(Pixel coordinate grounding data)
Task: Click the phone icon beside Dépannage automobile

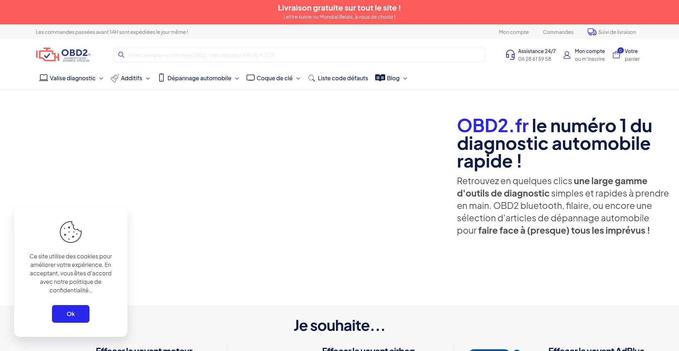Action: (161, 78)
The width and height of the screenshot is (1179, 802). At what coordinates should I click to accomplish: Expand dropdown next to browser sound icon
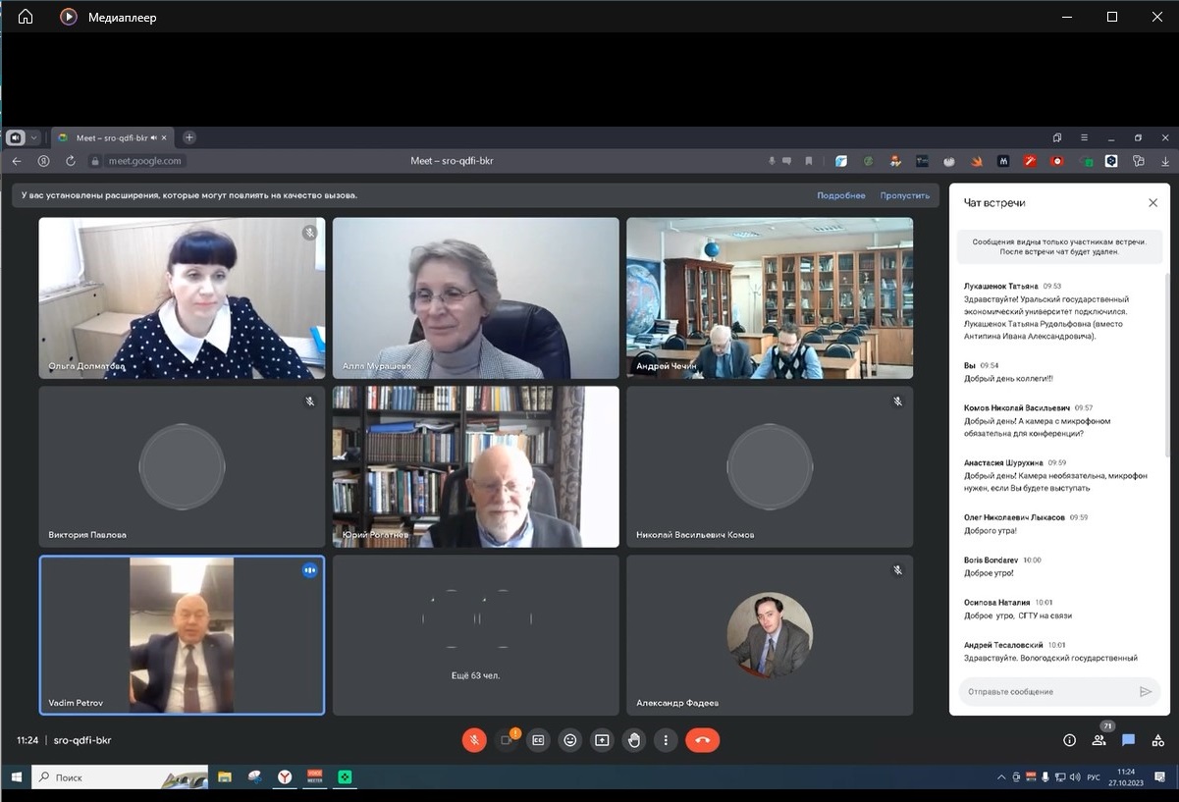pos(34,137)
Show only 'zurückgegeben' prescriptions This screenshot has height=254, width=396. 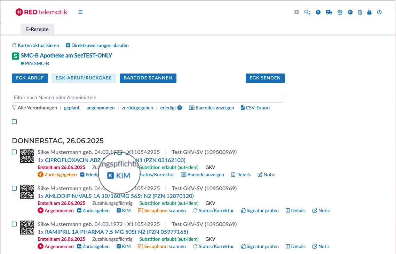(137, 108)
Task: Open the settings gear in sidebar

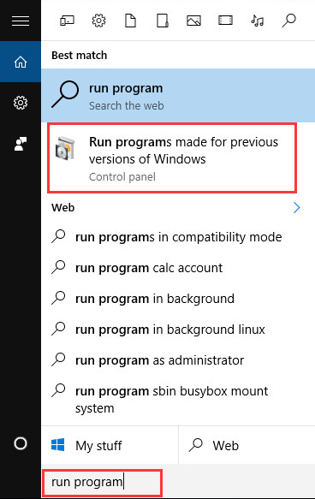Action: (21, 103)
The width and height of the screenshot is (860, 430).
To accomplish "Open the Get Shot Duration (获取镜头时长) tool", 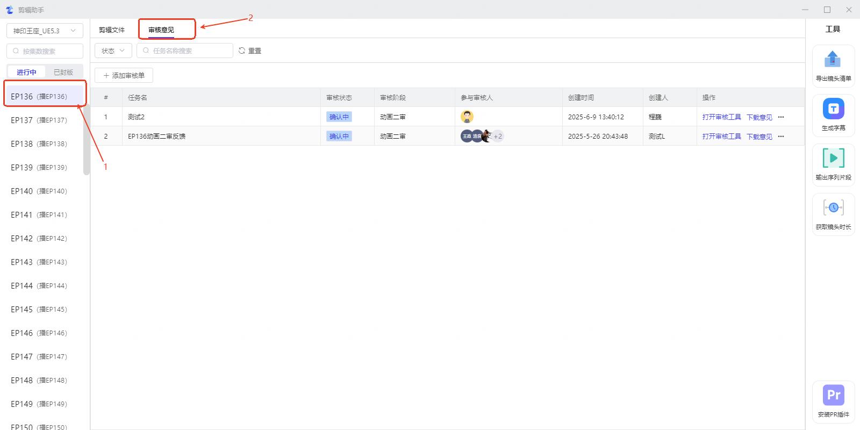I will [x=833, y=208].
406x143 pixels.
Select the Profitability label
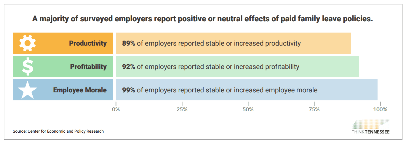pos(88,67)
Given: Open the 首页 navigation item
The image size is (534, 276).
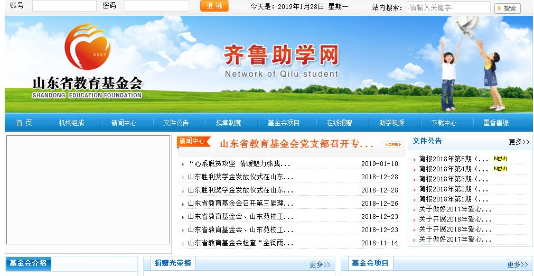Looking at the screenshot, I should [x=24, y=123].
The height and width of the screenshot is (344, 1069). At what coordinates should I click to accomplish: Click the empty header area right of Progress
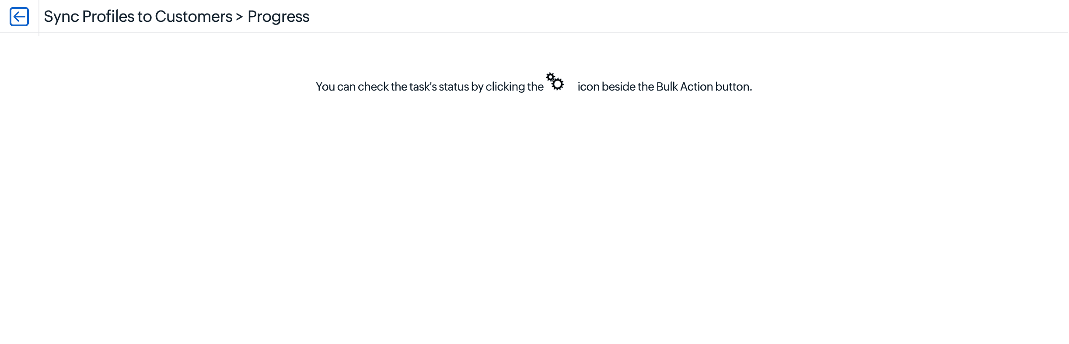point(687,17)
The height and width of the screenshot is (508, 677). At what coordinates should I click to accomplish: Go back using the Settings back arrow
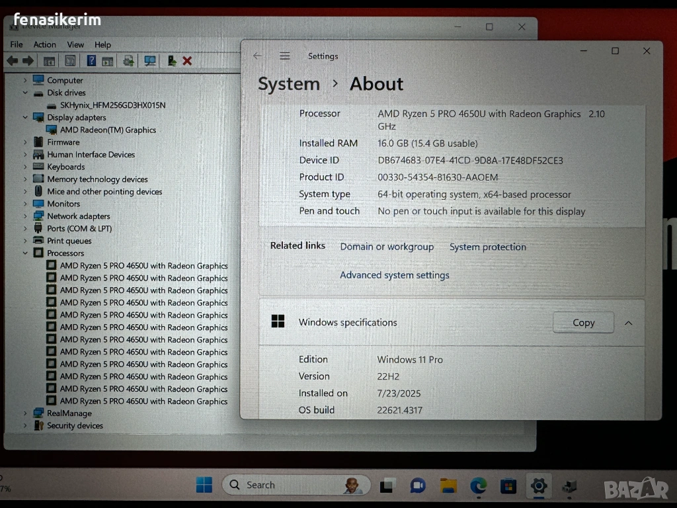(x=258, y=56)
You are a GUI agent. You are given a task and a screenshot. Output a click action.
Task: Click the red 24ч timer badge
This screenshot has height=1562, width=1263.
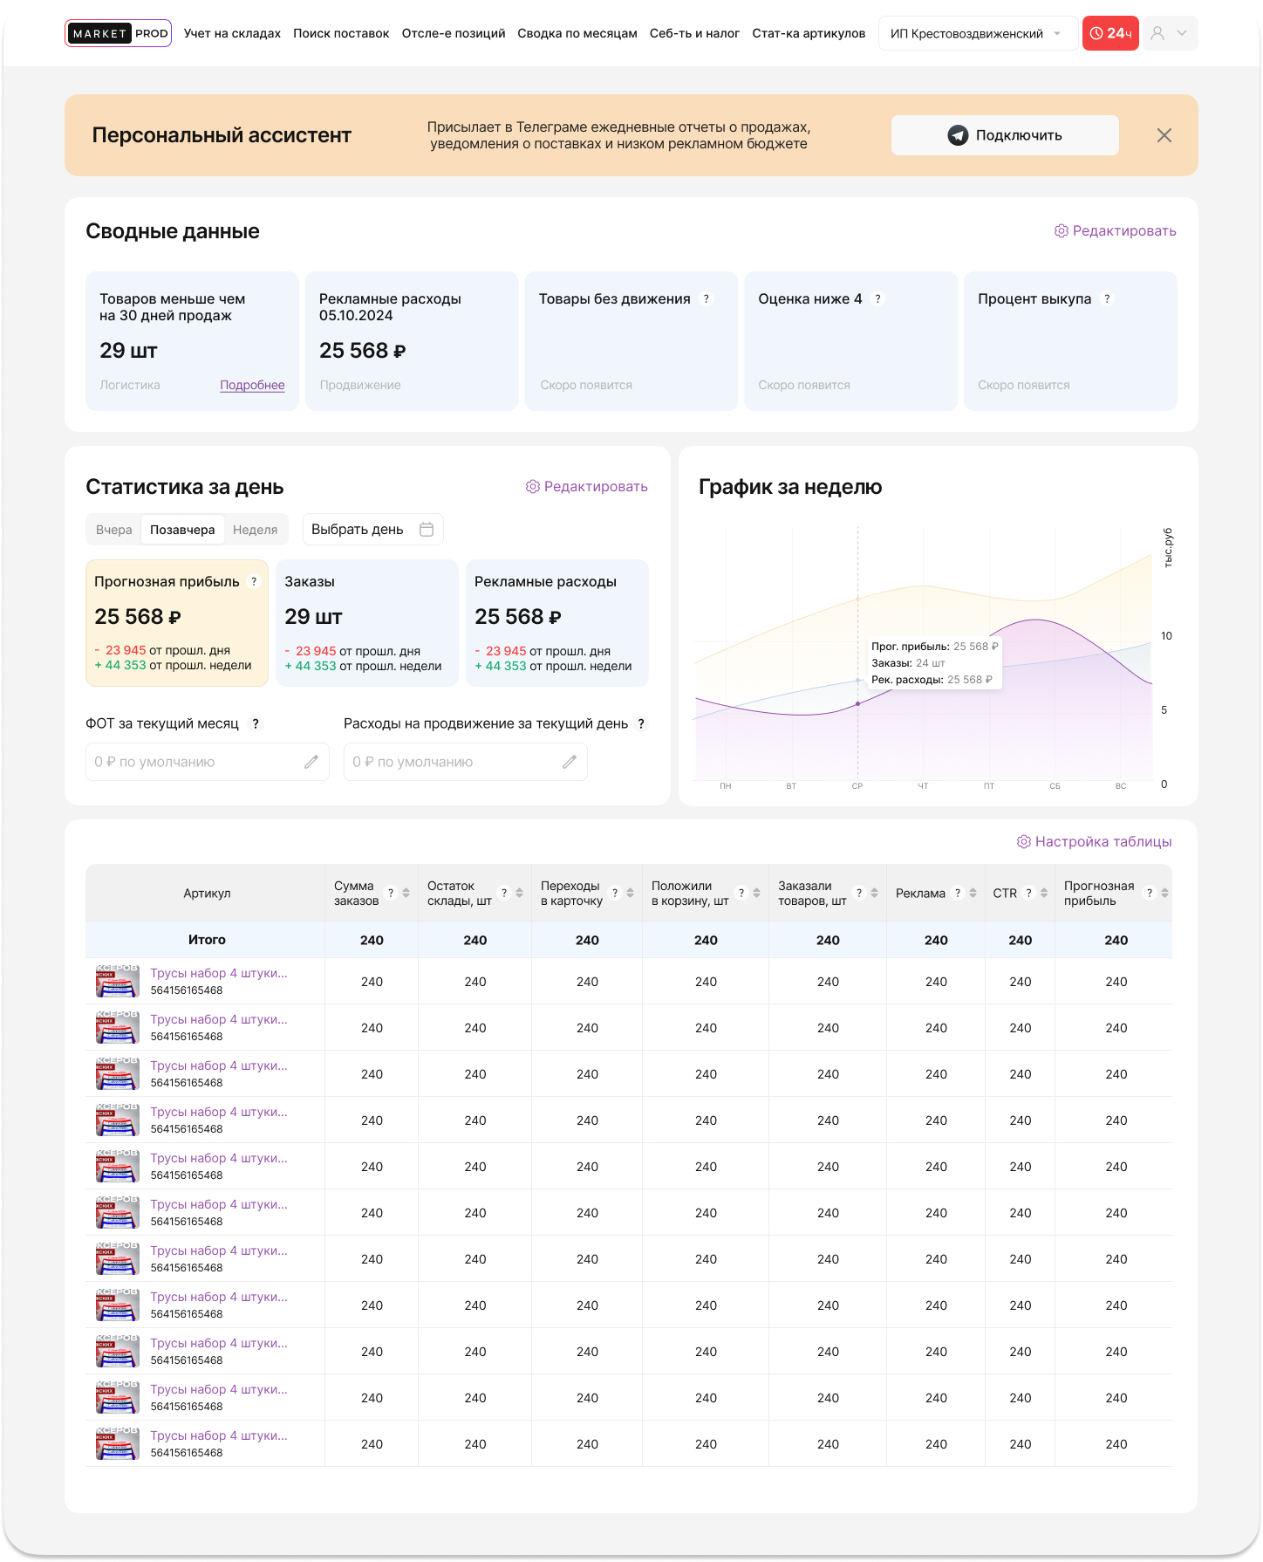(1109, 33)
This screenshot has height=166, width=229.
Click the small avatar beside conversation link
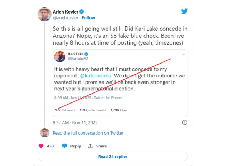tap(45, 133)
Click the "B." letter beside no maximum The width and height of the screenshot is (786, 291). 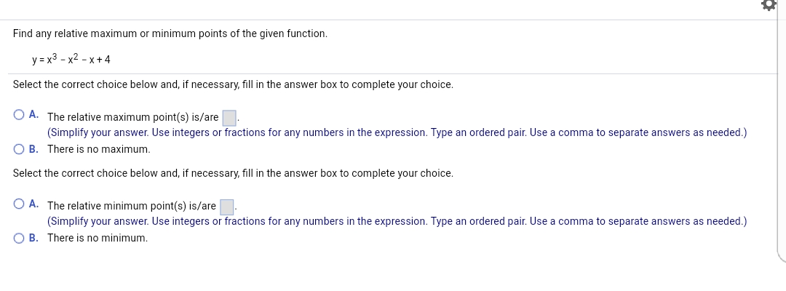pos(34,149)
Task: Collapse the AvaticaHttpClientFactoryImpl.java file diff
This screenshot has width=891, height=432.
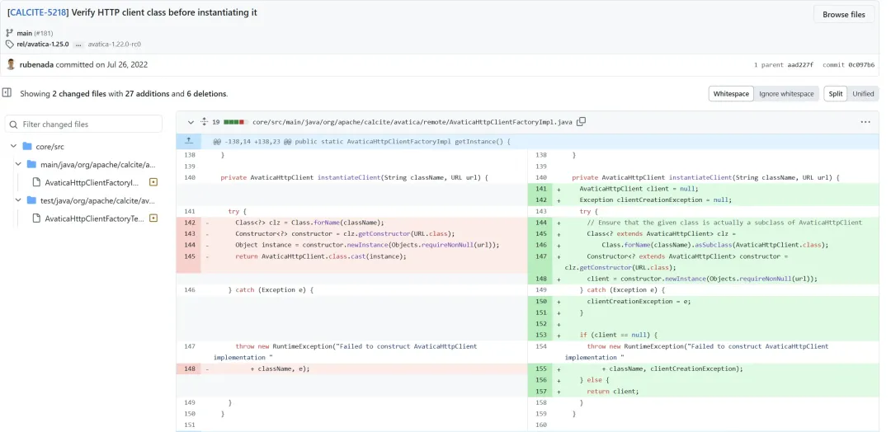Action: pos(191,122)
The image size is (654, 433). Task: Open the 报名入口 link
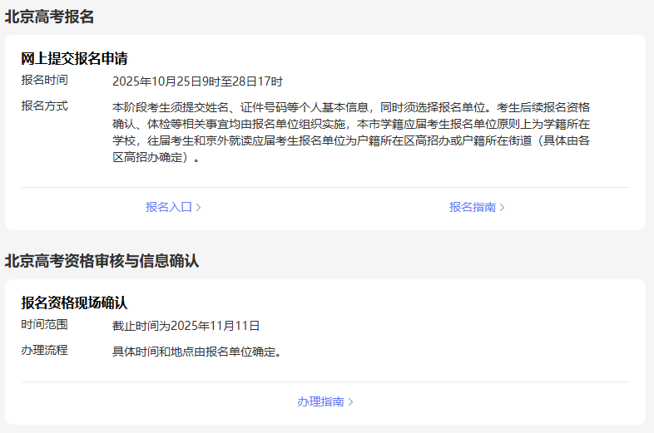[x=168, y=207]
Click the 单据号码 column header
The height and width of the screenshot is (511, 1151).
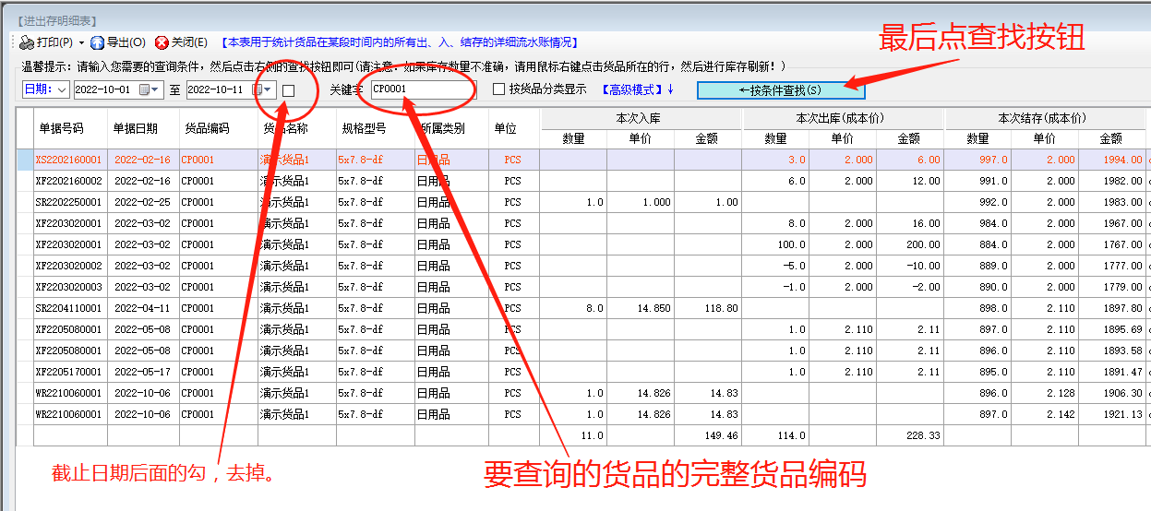[x=61, y=128]
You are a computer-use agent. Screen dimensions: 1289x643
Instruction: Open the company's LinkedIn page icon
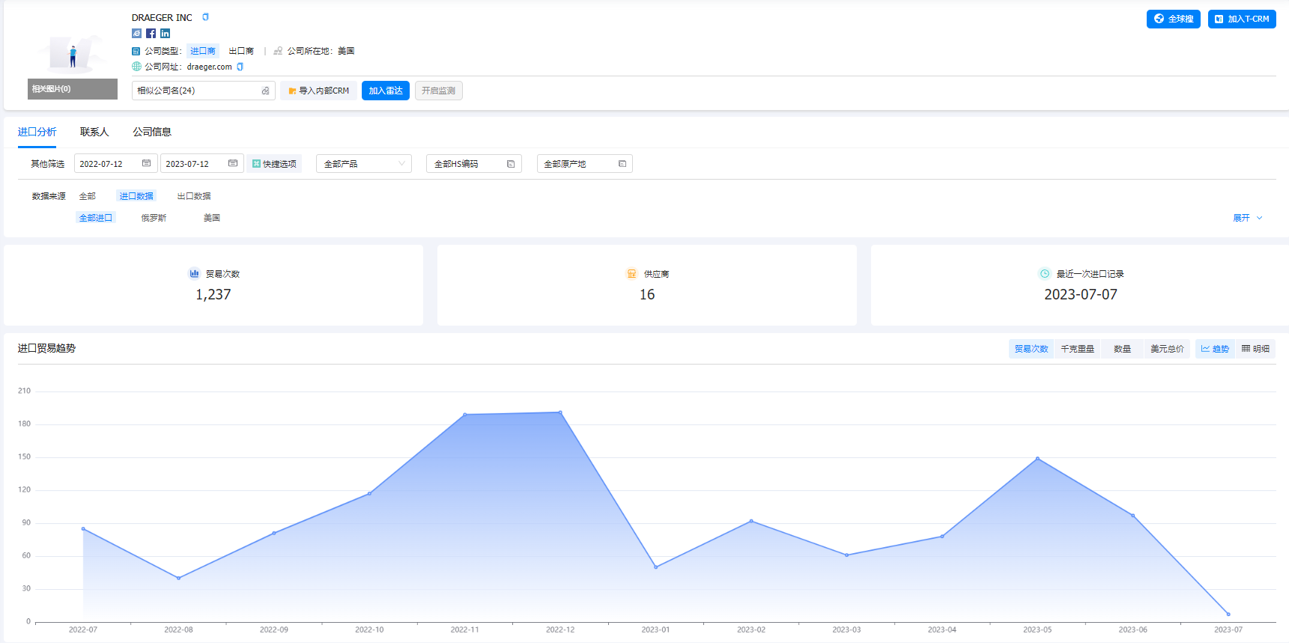[166, 33]
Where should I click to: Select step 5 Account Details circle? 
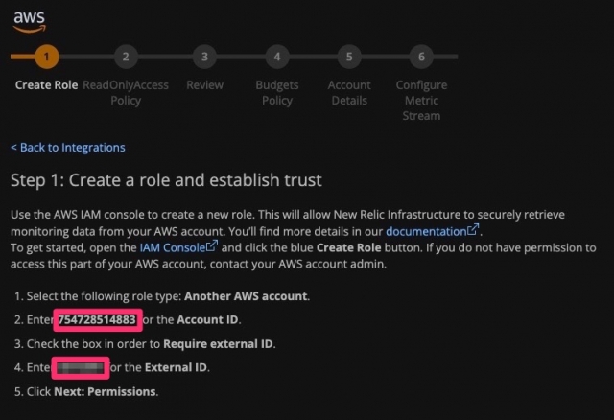(349, 57)
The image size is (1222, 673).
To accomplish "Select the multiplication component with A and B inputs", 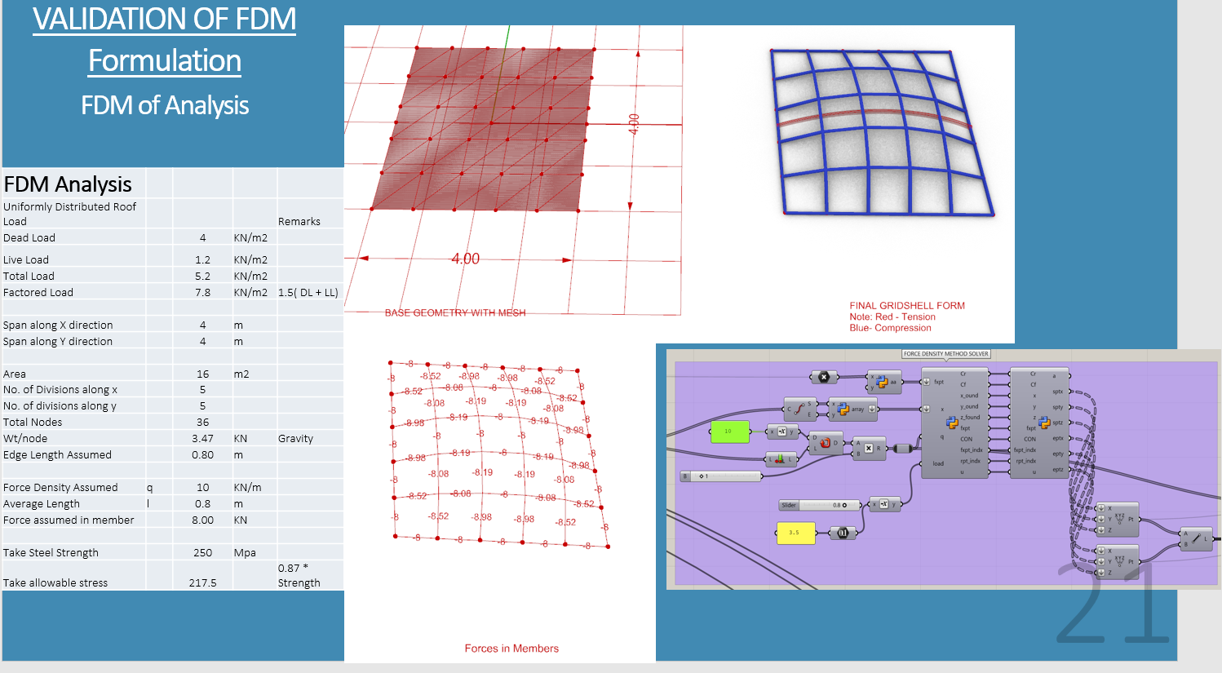I will 868,449.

Problem to work on> Consider the string "agent". State how many lines of the data contain it, giving the number alone.

Completed task> 2